Your instructions:
The answer must restate every record word for word.

Data:
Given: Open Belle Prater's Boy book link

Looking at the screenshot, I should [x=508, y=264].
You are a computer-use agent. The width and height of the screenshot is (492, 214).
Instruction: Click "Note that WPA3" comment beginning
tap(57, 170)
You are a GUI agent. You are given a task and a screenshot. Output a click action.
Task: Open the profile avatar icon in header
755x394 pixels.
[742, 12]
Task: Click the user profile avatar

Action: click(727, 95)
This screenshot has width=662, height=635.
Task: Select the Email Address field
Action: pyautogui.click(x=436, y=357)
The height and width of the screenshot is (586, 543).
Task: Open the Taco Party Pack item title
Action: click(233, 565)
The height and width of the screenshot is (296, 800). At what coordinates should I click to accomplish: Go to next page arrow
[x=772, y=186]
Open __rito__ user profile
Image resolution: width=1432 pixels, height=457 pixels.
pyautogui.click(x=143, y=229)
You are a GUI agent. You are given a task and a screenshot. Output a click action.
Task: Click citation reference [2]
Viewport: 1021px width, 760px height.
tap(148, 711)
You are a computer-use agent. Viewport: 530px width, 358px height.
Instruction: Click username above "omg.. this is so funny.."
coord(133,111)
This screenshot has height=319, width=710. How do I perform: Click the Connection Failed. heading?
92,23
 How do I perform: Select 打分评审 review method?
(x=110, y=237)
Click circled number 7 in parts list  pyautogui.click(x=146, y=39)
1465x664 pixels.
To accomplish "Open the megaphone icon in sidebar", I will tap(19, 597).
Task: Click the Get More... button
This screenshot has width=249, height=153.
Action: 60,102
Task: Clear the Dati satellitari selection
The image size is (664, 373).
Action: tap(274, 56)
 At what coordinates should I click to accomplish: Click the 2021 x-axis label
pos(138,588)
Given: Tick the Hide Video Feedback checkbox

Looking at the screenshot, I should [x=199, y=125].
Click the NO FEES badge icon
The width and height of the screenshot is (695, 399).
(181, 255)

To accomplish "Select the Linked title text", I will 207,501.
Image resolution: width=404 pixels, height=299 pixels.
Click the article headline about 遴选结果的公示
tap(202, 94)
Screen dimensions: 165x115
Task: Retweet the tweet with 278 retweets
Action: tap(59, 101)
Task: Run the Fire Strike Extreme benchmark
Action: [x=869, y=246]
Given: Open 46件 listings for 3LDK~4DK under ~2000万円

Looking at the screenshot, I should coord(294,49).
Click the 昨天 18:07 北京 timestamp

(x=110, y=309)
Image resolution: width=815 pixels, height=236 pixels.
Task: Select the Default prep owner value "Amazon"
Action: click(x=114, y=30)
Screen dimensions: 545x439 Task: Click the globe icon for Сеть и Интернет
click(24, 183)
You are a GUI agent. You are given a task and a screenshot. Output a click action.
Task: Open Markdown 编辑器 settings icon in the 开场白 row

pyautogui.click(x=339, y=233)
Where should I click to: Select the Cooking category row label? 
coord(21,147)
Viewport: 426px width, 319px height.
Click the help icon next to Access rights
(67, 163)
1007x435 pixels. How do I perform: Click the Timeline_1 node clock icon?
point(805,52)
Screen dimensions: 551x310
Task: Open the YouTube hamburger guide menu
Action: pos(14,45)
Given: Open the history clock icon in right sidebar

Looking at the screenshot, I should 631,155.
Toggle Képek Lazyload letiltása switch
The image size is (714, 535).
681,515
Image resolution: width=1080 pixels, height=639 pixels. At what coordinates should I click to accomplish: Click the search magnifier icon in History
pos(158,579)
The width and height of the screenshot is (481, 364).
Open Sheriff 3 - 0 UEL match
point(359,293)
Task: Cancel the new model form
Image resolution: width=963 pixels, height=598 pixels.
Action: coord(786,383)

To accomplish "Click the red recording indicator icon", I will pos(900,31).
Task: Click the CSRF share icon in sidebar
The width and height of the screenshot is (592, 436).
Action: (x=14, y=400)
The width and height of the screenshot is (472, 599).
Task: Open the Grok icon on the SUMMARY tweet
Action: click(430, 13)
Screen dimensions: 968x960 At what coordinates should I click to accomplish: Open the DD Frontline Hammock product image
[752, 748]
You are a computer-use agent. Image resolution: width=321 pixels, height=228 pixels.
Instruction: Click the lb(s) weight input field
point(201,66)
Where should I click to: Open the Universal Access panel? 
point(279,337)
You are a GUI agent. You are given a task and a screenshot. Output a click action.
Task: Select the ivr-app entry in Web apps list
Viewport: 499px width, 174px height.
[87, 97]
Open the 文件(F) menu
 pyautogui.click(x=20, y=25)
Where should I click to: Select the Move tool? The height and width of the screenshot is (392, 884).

Completed exercise:
Given: Open Belle Prater's Boy book link

Looking at the screenshot, I should [x=508, y=264].
You are a computer-use agent. The width and height of the screenshot is (492, 214).
Instruction: Click "Note that WPA3" comment beginning
tap(57, 170)
You are a GUI agent. You are given a task and a screenshot. Output a click action.
Task: Open the profile avatar icon in header
755x394 pixels.
[742, 12]
Task: Click the user profile avatar

Action: click(727, 95)
This screenshot has width=662, height=635.
Task: Select the Email Address field
Action: pyautogui.click(x=436, y=357)
The height and width of the screenshot is (586, 543).
Task: Open the Taco Party Pack item title
Action: click(233, 565)
The height and width of the screenshot is (296, 800). At what coordinates should I click to accomplish: Go to next page arrow
[x=772, y=186]
Open __rito__ user profile
Image resolution: width=1432 pixels, height=457 pixels.
pyautogui.click(x=143, y=229)
You are a GUI agent. You are given a task and a screenshot. Output a click action.
Task: Click citation reference [2]
Viewport: 1021px width, 760px height.
tap(148, 711)
You are a computer-use agent. Viewport: 530px width, 358px height.
Instruction: Click username above "omg.. this is so funny.."
coord(133,111)
This screenshot has height=319, width=710. How do I perform: Click the Connection Failed. heading?
92,23
 How do I perform: Select 打分评审 review method?
(x=110, y=237)
Click circled number 7 in parts list  pyautogui.click(x=146, y=39)
1465x664 pixels.
To accomplish "Open the megaphone icon in sidebar", I will tap(19, 597).
Task: Click the Get More... button
This screenshot has width=249, height=153.
Action: 60,102
Task: Clear the Dati satellitari selection
The image size is (664, 373).
Action: tap(274, 56)
 At what coordinates should I click to accomplish: Click the 2021 x-axis label
pos(138,588)
Given: Tick the Hide Video Feedback checkbox

Looking at the screenshot, I should [x=199, y=125].
Click the NO FEES badge icon
The width and height of the screenshot is (695, 399).
(181, 255)

To accomplish "Select the Linked title text", I will 207,501.
Image resolution: width=404 pixels, height=299 pixels.
Click the article headline about 遴选结果的公示
tap(202, 94)
Screen dimensions: 165x115
Task: Retweet the tweet with 278 retweets
Action: tap(59, 101)
Task: Run the Fire Strike Extreme benchmark
Action: [x=869, y=246]
Given: Open 46件 listings for 3LDK~4DK under ~2000万円

Looking at the screenshot, I should coord(294,49).
Click the 昨天 18:07 北京 timestamp

(x=110, y=309)
Image resolution: width=815 pixels, height=236 pixels.
Task: Select the Default prep owner value "Amazon"
Action: click(x=114, y=30)
Screen dimensions: 545x439 Task: Click the globe icon for Сеть и Интернет
click(24, 183)
You are a GUI agent. You are given a task and a screenshot. Output a click action.
Task: Open Markdown 编辑器 settings icon in the 开场白 row

pyautogui.click(x=339, y=233)
Where should I click to: Select the Cooking category row label? 
coord(21,147)
Viewport: 426px width, 319px height.
Click the help icon next to Access rights
(67, 163)
1007x435 pixels. How do I perform: Click the Timeline_1 node clock icon?
point(805,52)
Screen dimensions: 551x310
Task: Open the YouTube hamburger guide menu
Action: pos(14,45)
Given: Open the history clock icon in right sidebar

Looking at the screenshot, I should 631,155.
Toggle Képek Lazyload letiltása switch
The image size is (714, 535).
681,515
Image resolution: width=1080 pixels, height=639 pixels. At what coordinates should I click to accomplish: Click the search magnifier icon in History
pos(158,579)
The width and height of the screenshot is (481, 364).
Open Sheriff 3 - 0 UEL match
point(359,293)
Task: Cancel the new model form
Image resolution: width=963 pixels, height=598 pixels.
Action: coord(786,383)

To accomplish "Click the red recording indicator icon", I will pos(900,31).
Task: Click the CSRF share icon in sidebar
The width and height of the screenshot is (592, 436).
Action: (x=14, y=400)
The width and height of the screenshot is (472, 599).
Task: Open the Grok icon on the SUMMARY tweet
Action: click(430, 13)
Screen dimensions: 968x960 At what coordinates should I click to accomplish: Open the DD Frontline Hammock product image
[752, 748]
You are a computer-use agent. Image resolution: width=321 pixels, height=228 pixels.
Instruction: Click the lb(s) weight input field
point(201,66)
Where should I click to: Open the Universal Access panel? 
point(279,337)
You are a GUI agent. You are given a task and a screenshot. Output a click action.
Task: Select the ivr-app entry in Web apps list
Viewport: 499px width, 174px height.
[87, 97]
Open the 文件(F) menu
 pyautogui.click(x=20, y=25)
Where should I click to: Select the Move tool? The height and width of the screenshot is (392, 884).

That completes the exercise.